I wasn’t going to blog today. I REALLY don’t have time to blog today. But …
A friend said on Facebook this morning that she thinks Stonewall‘s “Some people are gay … get over it” campaign (posters, billboards, sides of buses!) is ‘entirely the wrong message’.
She said :
“Shouldn’t we calm the fires, rather than pouring more fuel onto them? Not by staying quiet, no, but with messages that help people understand, rather than piss them off.”

And I do understand that she is coming from a place that says dialogue is better than fighting (agreed), that upsetting people is unlikely to bring them on side (agreed), and that we will make more progress when we’re all working together (hell yes, agreed agreed).

And yet …
Slavery didn’t stop because the slavers one day woke up and thought they ought to be a bit nicer to their fellow man.
The Civil Rights campaigners in the US in the 1960s didn’t sit back and politely explain how nice they thought it would be if they were given the vote.
The women who got women the vote didn’t sit back and ask to be given the vote.
The countless men and women who lost their lives fighting fascism in WW2 didn’t sit back and ask if the nasty Nazis might just stop killing Jews, gays, disabled, socialists in their millions.
And on and on.

So why, when LGBT people are still being beaten to death in British streets, when our children are being bullied in school playgrounds, when more than 200 million gay people worldwide live under regimes where homosexuality is illegal (and in six of those countries the penalty is death)*, when lesbians are subjected to forced marriage and ‘corrective rape’, when young men are hanged for their sexuality, when people are deported for their sexuality, when (oh little enough, I know, I know, but still) when I still can’t marry the woman who has been my partner for 21 and a half years – why am I asked to be careful? To make sure that I don’t offend people? Why does one of the contributors to my friend’s facebook discussion say ‘Gay politics needs to move out of adolescence and into adulthood’, comparing the campaign to children ‘throwing tantrums’?
Why am I asked to talk softly to those with power?
Why do I need to be gentle with the feelings of those who never consider my feelings? Of those who would deny me the same rights they have, rights they so often take for granted?
Why is it my job to help the haters understand? Why ask people of colour to fix racism, when it’s a white problem? (And yes, I know we do, all too often, doesn’t make it right.)
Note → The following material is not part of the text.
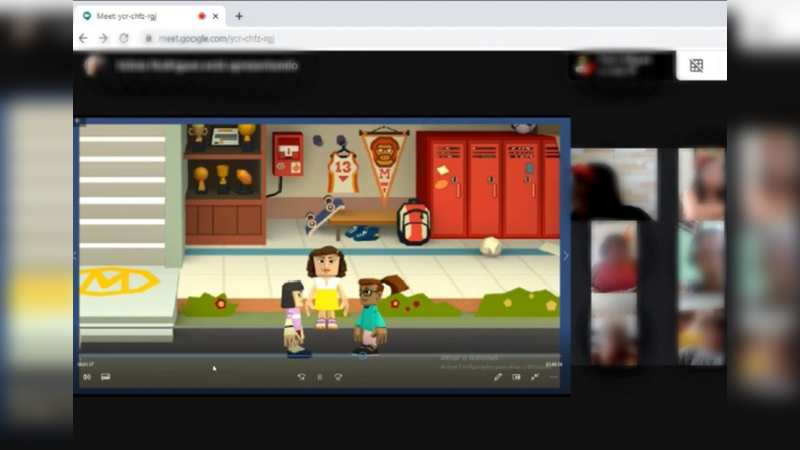Open a new browser tab

pos(239,16)
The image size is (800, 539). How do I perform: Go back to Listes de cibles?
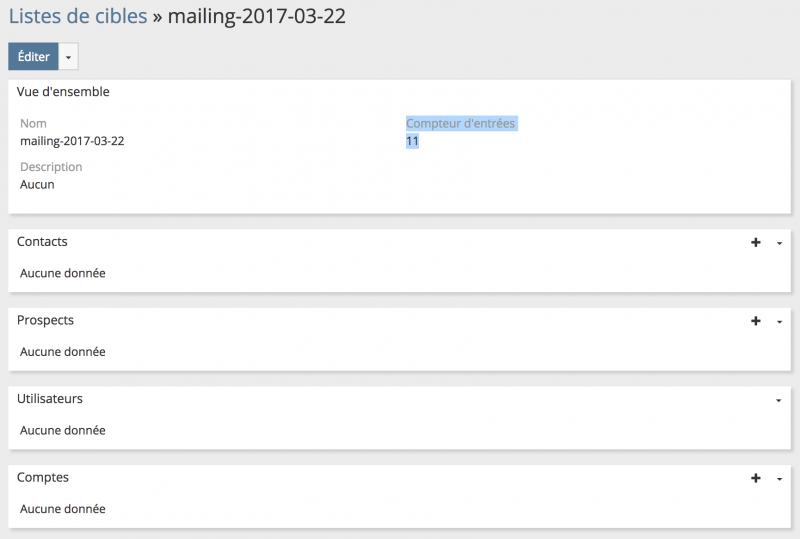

My Buddhist practice teaches dialogue, dialogue, dialogue, and I really believe in it. I agree with that teaching. I strive to practice it. (Hell, I’m the one who agreed with the women from the Coalition For Marriage – ie, the anti-Equal-Marriage lady, with me on Newsnight, that she and I would far rather have had a conversation than a set-up and badly-managed ‘debate’. We even hugged as we parted.) But my practice also teaches that taking a stand is needed at times. That standing up for what we believe in makes a difference. That speaking out against injustice is vital.

So no, I don’t mind if someone finds the ‘get over it’ part of the campaign a little hard to take. Because I’d far rather the suicidal gay 14-year-old knew they weren’t alone than be scared of speaking truth to power.

You know the phrase ‘speak softly, carry a big stick’? Well I don’t carry a stick. Nor do I intend to. There is no-one I want to hit. But I fully reserve the right to raise my voice and be heard, sometimes in a provocative manner**, especially in a world where so many are forced by fear, danger, repression and violence to be silent.

(and I don’t even like this picture!)

* from Ben Summerskill’s introduction to the Stonewall fundraising dinner 2012

** though I don’t think ‘get over it’ is remotely provocative language. I can think of FAR more provocative language than that!!